PURPOSE: Assess the impact of false-positives (FP), false-negatives (FN), fixation losses (FL), and test duration (TD) on visual field (VF) reliability at different stages of glaucoma severity. DESIGN: Retrospective. PARTICIPANTS: A total of 10 262 VFs from 1538 eyes of 909 subjects with suspect or manifest glaucoma and ≥5 VF examinations. METHODS: Predicted mean deviation (MD) was calculated with multilevel modeling of longitudinal data. Differences between predicted and observed MD (ΔMD) were calculated as a reliability measure. The impact of FP, FN, FL, and TD on ΔMD was assessed using multilevel modeling. MAIN OUTCOME MEASURES: ΔMD associated with a 10% increment in FP, FN, and FL, or a 1-minute increase in TD. RESULTS:FL had little impact on ΔMD (<0.2 decibels [dB] per 10% abnormal catch trials), and no level of FL produced ≥1 dB of ΔMD at any disease stage.

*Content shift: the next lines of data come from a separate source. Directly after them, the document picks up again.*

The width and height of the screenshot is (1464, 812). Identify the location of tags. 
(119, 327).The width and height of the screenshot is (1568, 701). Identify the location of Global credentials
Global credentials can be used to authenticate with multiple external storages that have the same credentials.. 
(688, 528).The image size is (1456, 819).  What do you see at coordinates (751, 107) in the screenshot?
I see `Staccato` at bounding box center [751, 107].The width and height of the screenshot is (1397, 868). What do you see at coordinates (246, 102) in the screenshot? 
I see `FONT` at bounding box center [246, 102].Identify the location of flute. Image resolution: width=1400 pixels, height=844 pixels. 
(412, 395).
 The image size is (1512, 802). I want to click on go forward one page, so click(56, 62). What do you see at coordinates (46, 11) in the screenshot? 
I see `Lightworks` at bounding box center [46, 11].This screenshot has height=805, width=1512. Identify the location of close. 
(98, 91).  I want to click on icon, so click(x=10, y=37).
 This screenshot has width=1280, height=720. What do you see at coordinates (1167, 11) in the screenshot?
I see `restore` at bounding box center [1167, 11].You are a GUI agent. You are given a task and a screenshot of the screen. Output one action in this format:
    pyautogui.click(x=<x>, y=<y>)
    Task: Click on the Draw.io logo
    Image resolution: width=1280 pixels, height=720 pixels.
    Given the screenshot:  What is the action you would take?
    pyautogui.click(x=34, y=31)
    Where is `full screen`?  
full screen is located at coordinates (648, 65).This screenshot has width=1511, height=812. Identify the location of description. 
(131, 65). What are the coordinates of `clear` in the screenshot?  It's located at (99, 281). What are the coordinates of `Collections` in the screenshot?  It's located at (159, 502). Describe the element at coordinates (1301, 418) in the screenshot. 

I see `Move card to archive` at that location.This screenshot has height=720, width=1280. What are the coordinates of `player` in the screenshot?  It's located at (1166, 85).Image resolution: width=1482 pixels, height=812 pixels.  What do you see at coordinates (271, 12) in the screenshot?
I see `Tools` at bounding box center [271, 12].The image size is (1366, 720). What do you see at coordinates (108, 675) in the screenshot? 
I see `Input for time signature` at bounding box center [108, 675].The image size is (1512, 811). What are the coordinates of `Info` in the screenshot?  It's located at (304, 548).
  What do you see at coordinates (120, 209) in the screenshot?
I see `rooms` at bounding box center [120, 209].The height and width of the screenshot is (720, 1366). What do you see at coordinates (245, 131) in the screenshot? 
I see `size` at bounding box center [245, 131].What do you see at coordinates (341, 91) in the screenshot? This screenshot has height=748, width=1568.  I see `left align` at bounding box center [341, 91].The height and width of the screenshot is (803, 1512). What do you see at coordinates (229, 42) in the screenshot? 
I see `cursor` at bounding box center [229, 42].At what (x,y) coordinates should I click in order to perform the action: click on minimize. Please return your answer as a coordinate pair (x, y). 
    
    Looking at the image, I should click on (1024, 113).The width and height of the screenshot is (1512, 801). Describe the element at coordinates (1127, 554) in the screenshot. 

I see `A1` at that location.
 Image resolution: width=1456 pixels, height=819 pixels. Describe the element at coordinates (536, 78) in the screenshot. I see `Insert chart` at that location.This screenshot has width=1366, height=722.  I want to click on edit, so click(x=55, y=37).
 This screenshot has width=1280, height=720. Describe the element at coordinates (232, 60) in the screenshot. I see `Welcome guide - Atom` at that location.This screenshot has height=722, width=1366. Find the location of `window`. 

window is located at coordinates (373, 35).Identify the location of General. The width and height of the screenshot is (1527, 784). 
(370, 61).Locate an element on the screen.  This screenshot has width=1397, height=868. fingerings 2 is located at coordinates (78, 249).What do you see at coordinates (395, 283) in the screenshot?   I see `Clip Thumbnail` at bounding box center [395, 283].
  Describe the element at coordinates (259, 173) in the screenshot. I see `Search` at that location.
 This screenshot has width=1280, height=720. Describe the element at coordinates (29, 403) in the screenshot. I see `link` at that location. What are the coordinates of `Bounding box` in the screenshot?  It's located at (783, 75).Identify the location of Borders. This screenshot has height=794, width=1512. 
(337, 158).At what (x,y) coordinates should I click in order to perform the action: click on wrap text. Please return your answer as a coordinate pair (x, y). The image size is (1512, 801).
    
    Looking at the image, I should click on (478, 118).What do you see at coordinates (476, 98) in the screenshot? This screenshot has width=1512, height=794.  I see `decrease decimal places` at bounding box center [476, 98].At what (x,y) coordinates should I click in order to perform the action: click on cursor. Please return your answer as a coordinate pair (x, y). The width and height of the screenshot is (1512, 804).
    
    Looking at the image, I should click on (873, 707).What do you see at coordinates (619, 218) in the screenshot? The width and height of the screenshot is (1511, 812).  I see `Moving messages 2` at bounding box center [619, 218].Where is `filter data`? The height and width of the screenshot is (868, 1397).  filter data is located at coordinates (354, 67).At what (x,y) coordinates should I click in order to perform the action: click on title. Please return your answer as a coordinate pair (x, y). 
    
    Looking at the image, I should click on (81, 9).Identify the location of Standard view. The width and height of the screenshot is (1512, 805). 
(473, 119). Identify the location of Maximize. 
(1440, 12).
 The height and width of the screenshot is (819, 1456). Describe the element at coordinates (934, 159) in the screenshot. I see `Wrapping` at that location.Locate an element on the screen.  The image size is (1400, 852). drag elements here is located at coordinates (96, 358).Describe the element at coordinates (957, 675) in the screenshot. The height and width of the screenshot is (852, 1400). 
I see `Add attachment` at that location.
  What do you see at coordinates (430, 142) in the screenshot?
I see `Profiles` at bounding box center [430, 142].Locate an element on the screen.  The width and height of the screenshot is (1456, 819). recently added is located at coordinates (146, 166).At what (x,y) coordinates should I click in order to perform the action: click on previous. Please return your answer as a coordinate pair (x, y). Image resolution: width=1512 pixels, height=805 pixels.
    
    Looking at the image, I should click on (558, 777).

FP yielded greater than expected MD, with a 10% increment in abnormal catch trials associated with a ΔMD = 0.42, 0.73, and 0.66 dB in mild (MD >-6 dB), moderate (-6 ≤MD <-12 dB), and severe (-12 ≤MD ≤-20 dB) disease, respectively, up to 20% abnormal catch trials, and a ΔMD = 1.57, 2.06, and 3.53 dB beyond 20% abnormal catch trials. FNs generally produced observed MDs below expected MDs. FN were minimally impactful up to 20% abnormal catch trials (ΔMD per 10% increment >-0.14 dB at all levels of severity). Beyond 20% abnormal catch trials, each 10% increment in abnormal catch trials was associated with a ΔMD = -1.27, -0.53, and -0.51 dB in mild, moderate, and severe disease, respectively. |ΔMD| ≥1 dB occurred with 22% FP and 26% FN in early, 14% FP and 34% FN in moderate, and 16% FP and 51% FN in severe disease. A 1-minute increment in TD produced ΔMDs between -0.35 and -0.40 dB. CONCLUSIONS:FL have little impact on reliability in patients with established glaucoma. FP, and to a lesser extent FNs and TD, significantly affect reliability. The impact of FP and FN varies with disease severity and over the range of abnormal catch trials. On the basis of our findings, we present evidence-based, severity-specific standards for classifying VF reliability for clinical or research applications.